Com essa Lei ocorreram duas inovações importantíssimas, a primeira é no sentido de que o candidato que de qualquer forma ou usando de qualquer artifício estiver comprando votos, além de receber a pena já prevista no código, com a tramitação do processo penal tradicional, terá mediante um procedimento sumário, seu registro cassado e ainda pagará uma multa. A outra, inibe o uso da máquina administrativa em favor da própria candidatura o que vai suceder com prefeitos candidatos à reeleição principalmente, pelo fato de poderem concorrer, sem ter que deixar o cargo.
Veja-se, abaixo, o texto da lei que mete medo nos políticos:
LEI No 9.840, DE 28 DE SETEMBRO DE 1999.
Altera dispositivos da Lei no 9.504, de 30 de setembro de 1997, e da Lei no 4.737, de 15 de 0 julho de 1965 – Código Eleitoral.
O PRESIDENTE DA REPÚBLICA Faço saber que o Congresso Nacional decreta e eu sanciono a seguinte Lei:
Art. 1o A Lei 9.504, de 30 de setembro de 1997, passa a vigorar acrescida do seguinte artigo: “Art. 41-A. Ressalvado o disposto no art. 26 e seus incisos, constitui captação de sufrágio, vedada por esta Lei, o candidato doar, oferecer, prometer, ou entregar, ao eleitor, com o fim de obter-lhe o voto, bem ou vantagem pessoal de qualquer natureza, inclusive emprego ou função pública, desde o registro da candidatura até o dia da eleição, inclusive, sob pena de multa de mil a cinqüenta mil Ufir, e cassação do registro ou do diploma, observado o procedimento previsto no art. 22 da Lei Complementar no 64, de 18 de maio de 1990.”
Art. 2o O § 5o do art. 73 da Lei no 9.504, de 30 de setembro de 1997, passa a vigorar com a seguinte redação: “Art. 73…………………………………………………………………. ……………………………………………………………………………” “§ 5o Nos casos de descumprimento do disposto nos incisos I, II, III, IV e VI do caput, sem prejuízo do disposto no parágrafo anterior, o candidato beneficiado, agente público ou não, ficará sujeito à cassação do registro ou do diploma.” (NR) “…………………………………………………………………………….”
Art. 3o O inciso IV do art. 262 da Lei no 4.737, de 15 de julho de 1965 – Código Eleitoral, passa a vigorar com a seguinte redação: “Art. 262………………………………………………………………….. ……………………………………………………………………………..” “IV – concessão ou denegação do diploma em manifesta contradição com a prova dos autos, nas hipóteses do art. 222 desta Lei, e do art. 41-A da Lei no 9.504, de 30 de setembro de 1997.” (NR) Art. 4o Esta Lei entra em vigor na data de sua publicação.
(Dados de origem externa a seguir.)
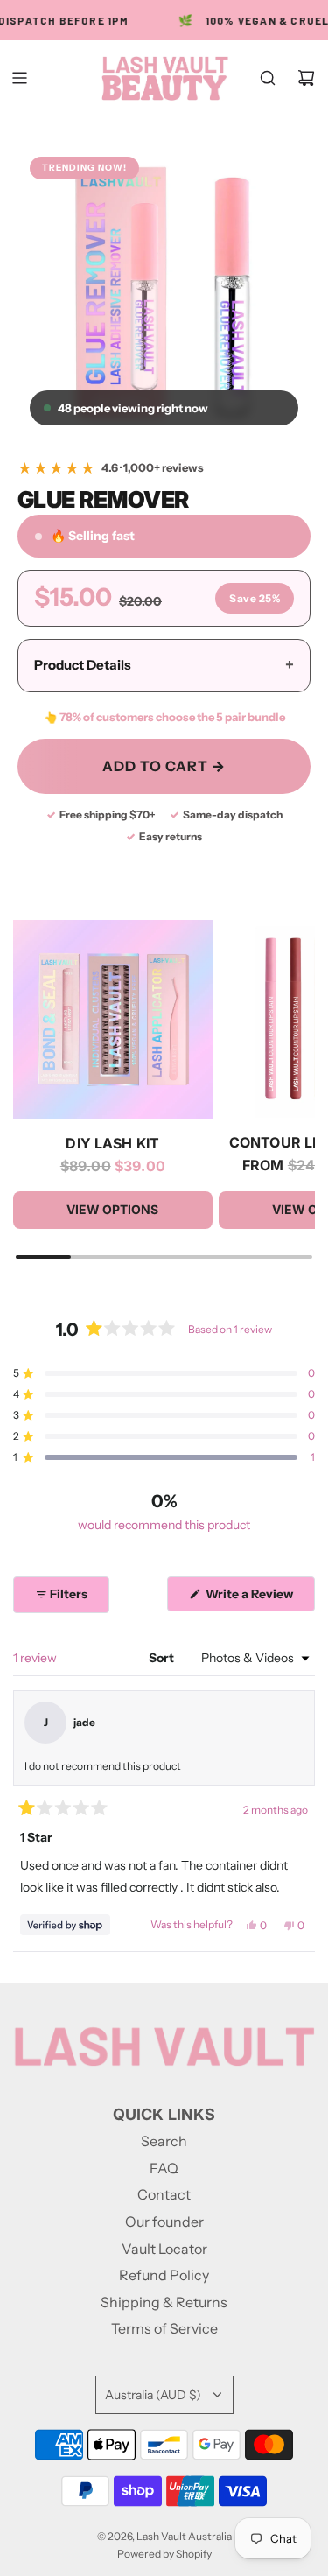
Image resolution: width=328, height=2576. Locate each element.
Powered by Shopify (164, 2553)
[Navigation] (19, 78)
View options (112, 1209)
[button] (164, 1373)
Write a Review (252, 1598)
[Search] (267, 78)
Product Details (164, 665)
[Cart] (306, 78)
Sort (163, 1658)
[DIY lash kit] (113, 1020)
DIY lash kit (112, 1143)
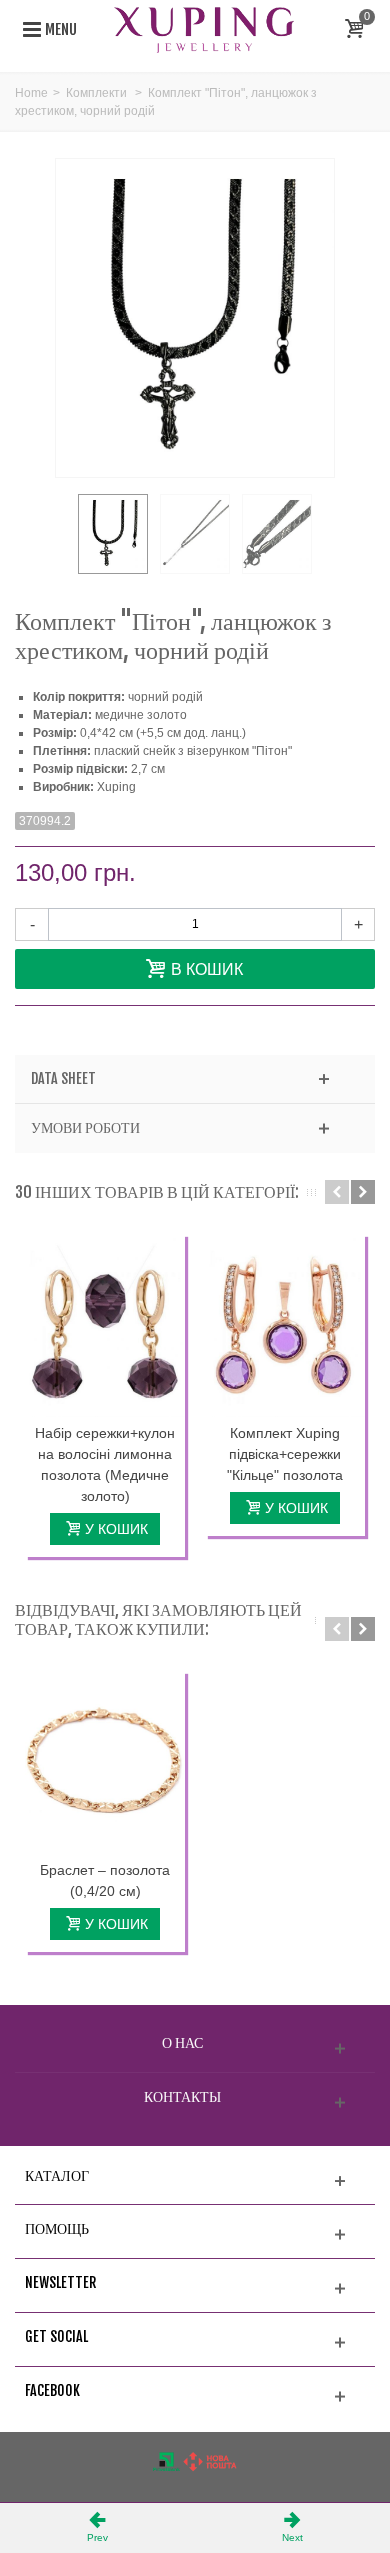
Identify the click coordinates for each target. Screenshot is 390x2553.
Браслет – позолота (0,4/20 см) (105, 1880)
Art. 5o Revoga-se o § 6o do art. 96 da Lei no 9.504, de 30 de setembro de 1997.
Brasília, 28 de setembro de 1999; 178o da Independência e 111o da República. FERNANDO HENRIQUE CARDOSO José Carlos Dias
Espero que seja mantida essa lei, sem alteração e que a Justiça Eleitoral, quando invocada, faça valer os objetivos da lei.
* Juiz de Direito, ex Diretor Regional da Escola da Magistratura em Caruaru e lecionou na Faculdade de Direito de Caruaru na Cadeira de Direito Constitucional. Foi, também, Promotor de Justiça.